The workbench lacked one major kind of functionality, that of automation, to enable the embedding of data mining within other applications. It was therefore decided that automation would form the centre piece of Version 5, and it would be provided by two major features: batch mode and scripting. Batch mode enabled running the workbench without the user interface so that streams could be run in the background, could be scheduled to run at a given time or at regular intervals, and could be run as part of a larger application. Scripting enabled the user to gain automated control of stream execution, even without the user being present; this was also a prerequisite for any complex operation executed in batch mode.

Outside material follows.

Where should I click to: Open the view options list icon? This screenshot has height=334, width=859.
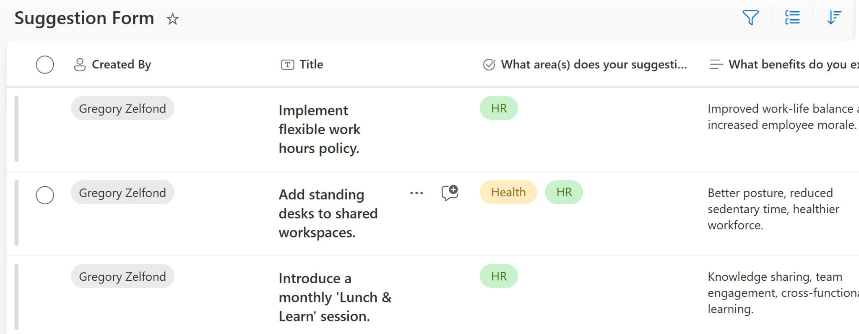(x=792, y=18)
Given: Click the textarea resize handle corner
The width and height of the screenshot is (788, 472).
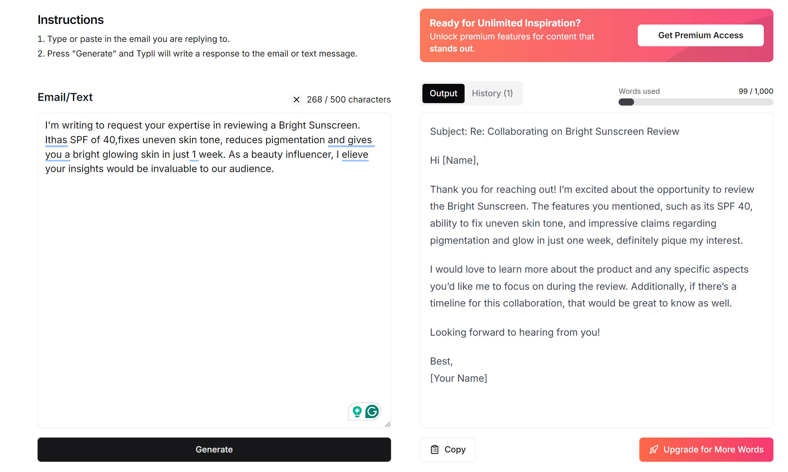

The motivation behind scripting was to provide a number of capabilities:
- Gain control of the order of stream execution where this matters, that is, when using the Set Globals node
- Automate repetitive processes, for example, cross-validation or the exploration of many different sets of fields or options
- Remove the need for user intervention so that streams could run in the background
- Manipulate complex streams, for example, if the need arose to create 1000 different Derive nodes
These motives led to an underlying philosophy of scripting, that is, scripts replace the user, not the stream. This means that the operations of scripting should be at the same level as the actions of the user, that is, they would create nodes and link them, control their settings, execute streams, and save streams and models. Scripts would not be used to implement data manipulation or algorithms directly; these would remain in the domain of the stream itself. This reflects a fundamental fact about technologies—they are defined by what they cannot do as by what they can. These principles are not inflexible, for example, cross-validation might be considered as part of an algorithm but was one of the first scripts to be written; however, they guided the design of the scripting language. A consequence of this philosophy was that there could be no interaction between script and data; the restriction was lifted only later with the introduction of access to output objects.
A number of factors influenced the design of the scripting language in addition to the above philosophy:
- In line with the orientation towards nontechnical users, the language should be simple
- The timescale for implementation was short, so the language should be easy to implement
- The language should be familiar, and so should use existing programming concepts and constructs, and not attempt to introduce new ones
These philosophical and practical constraints led to a programming language influenced by BASIC, with structured features taken from POP-11 and an object-oriented approach to nodes taken from Smalltalk and its descendants.